Launch HN: Pulse (YC S24) – Production-grade unstructured document extraction

Startup says it tames messy PDFs; fans cheer, skeptics ask how it's different

TLDR: Pulse says it can turn messy documents into auditable, accurate text by mixing vision and OCR. Comments split between a customer praising handwriting gains over Datalab and skeptics asking how it differs from YC rival Extend while others claim future AI will make tools like this unnecessary.

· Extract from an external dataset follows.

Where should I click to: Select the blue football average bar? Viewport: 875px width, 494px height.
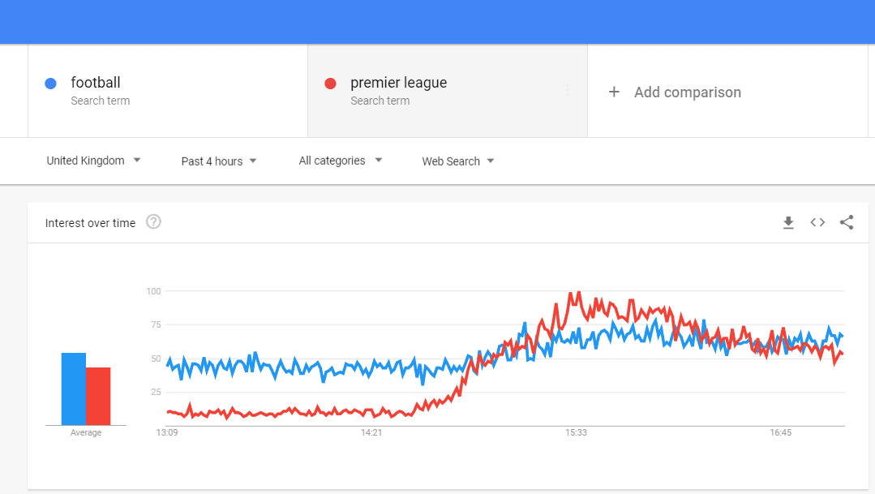click(74, 389)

Pulse hit Hacker News promising to turn chaotic PDFs, scans, and tables into clean, trustworthy text. The founders say they mix “see the page” vision with old-school OCR (optical character recognition), separate layout from reading, and tie every extracted number back to its spot on the page. They even dropped tough examples: a 10K, a newspaper, and a rent roll. That’s the pitch — but the comments were the real show.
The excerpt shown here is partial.